Researchers at University of California, San Francisco conducted the study based on more than a decade of research of 1,139 participants from the national Cardiovascular Health Study.
PVCs are extra, abnormal heartbeats that occur in the ventricles. They disrupt the heart's regular rhythm but usually are no reason for concern or require treatment.
CHF currently affects more than 5 million Americans, and its prevalence is expected to increase by 25 percent in the next 15 years. Risk factors include obesity, diabetes and hypertension, but up 50 percent of cases have no known cause.
Earlier studies of patients presenting for catheter ablation suggest that PVCs are a modifiable risk factor for CHF. However, the relationship of PVC frequency, CHF incidents and mortality in the general population is unknown.

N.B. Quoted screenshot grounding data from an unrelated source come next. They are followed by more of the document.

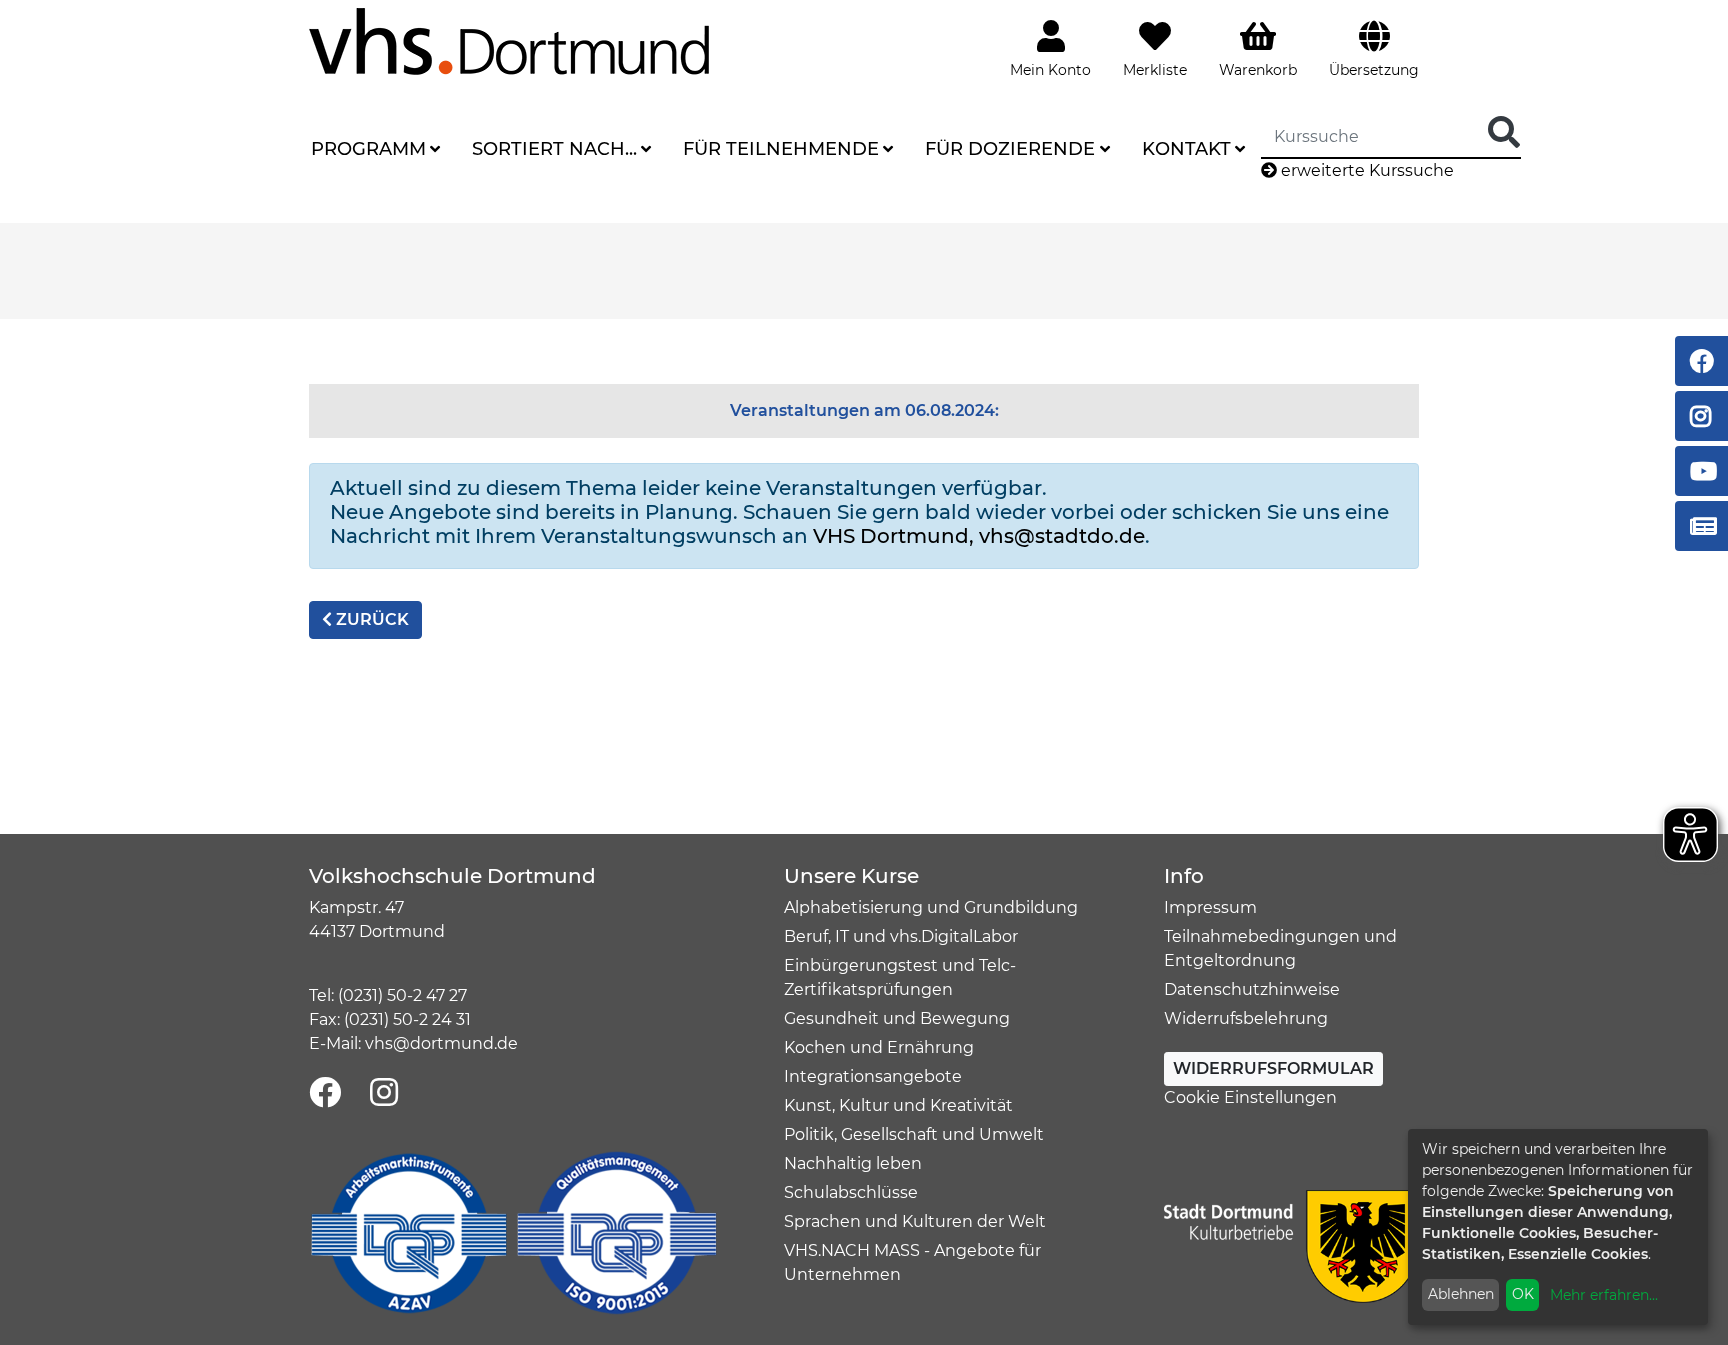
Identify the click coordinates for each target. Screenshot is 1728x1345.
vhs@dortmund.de (441, 1043)
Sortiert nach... (554, 149)
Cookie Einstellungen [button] (1250, 1097)
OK (1523, 1294)
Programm (368, 149)
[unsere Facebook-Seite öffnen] (325, 1093)
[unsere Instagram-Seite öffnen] (384, 1093)
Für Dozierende (1010, 149)
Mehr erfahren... (1604, 1295)
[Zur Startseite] (509, 40)
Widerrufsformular (1273, 1068)
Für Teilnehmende (781, 149)
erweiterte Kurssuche (1365, 170)
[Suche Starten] (1504, 133)
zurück (370, 619)
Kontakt (1186, 149)
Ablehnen (1461, 1294)
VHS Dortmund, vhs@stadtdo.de (979, 536)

A higher frequency of premature ventricular contractions was associated with decline in ejaculation from the left ventricle, increased CHF incidents and greater mortality.
PVCs can be prevented through medical or ablation therapy, this study indicates they may be a modifiable risk factor for congestive heart failure and death.
"Future studies will need to delve into identifying the exact types of patients, and likely the particular types of PVCs, most strongly associated with subsequent heart failure," Marcus said. "Once that occurs, randomized trials among those higher-risk patients to catheter ablation of PVCs, for example, may be warranted."